*Exercise prompt:*
Output the data as a Markdown table with the columns Position and Text, starting at the first line of the data and ending at the line that contains "Action: (568, 39)", both included. Give each line its own row with its row number, and leave out blank lines.

— start of The input —

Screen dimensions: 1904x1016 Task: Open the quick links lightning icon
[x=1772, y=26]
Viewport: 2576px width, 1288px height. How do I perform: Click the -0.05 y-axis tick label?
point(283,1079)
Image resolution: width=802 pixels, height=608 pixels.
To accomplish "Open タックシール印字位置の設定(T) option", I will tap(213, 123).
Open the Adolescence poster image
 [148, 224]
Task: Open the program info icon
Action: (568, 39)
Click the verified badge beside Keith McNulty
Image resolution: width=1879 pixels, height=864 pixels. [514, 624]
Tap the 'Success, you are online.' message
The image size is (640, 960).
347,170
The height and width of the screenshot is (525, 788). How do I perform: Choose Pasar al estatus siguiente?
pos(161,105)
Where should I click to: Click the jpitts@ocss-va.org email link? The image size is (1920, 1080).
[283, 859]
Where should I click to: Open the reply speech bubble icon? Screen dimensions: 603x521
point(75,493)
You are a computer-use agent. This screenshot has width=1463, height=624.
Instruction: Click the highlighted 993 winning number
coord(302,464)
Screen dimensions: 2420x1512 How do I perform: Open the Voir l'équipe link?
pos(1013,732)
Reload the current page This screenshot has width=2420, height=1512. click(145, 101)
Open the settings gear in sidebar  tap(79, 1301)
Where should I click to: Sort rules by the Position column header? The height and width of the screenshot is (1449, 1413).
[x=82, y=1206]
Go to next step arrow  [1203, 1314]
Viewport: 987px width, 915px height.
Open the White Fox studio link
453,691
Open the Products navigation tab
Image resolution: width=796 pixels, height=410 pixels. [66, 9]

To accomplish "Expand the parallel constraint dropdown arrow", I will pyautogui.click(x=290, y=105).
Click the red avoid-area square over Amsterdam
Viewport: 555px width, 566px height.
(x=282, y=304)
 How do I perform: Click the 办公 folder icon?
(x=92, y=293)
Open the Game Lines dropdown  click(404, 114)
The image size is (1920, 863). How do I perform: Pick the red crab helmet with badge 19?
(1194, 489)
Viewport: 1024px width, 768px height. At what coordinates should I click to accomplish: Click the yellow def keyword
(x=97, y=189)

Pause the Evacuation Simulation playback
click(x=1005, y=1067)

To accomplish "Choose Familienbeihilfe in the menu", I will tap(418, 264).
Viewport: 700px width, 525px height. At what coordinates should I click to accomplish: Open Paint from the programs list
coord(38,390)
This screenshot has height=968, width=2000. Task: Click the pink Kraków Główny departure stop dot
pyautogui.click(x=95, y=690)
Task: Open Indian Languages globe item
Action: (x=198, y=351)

— end of The input —

*Solution:*
| Position | Text |
|---|---|
| 1 | Screen dimensions: 1904x1016 Task: Open the quick links lightning icon |
| 2 | [x=1772, y=26] |
| 3 | Viewport: 2576px width, 1288px height. How do I perform: Click the -0.05 y-axis tick label? |
| 4 | point(283,1079) |
| 5 | Image resolution: width=802 pixels, height=608 pixels. |
| 6 | To accomplish "Open タックシール印字位置の設定(T) option", I will tap(213, 123). |
| 7 | Open the Adolescence poster image |
| 8 |  [148, 224] |
| 9 | Task: Open the program info icon |
| 10 | Action: (568, 39) |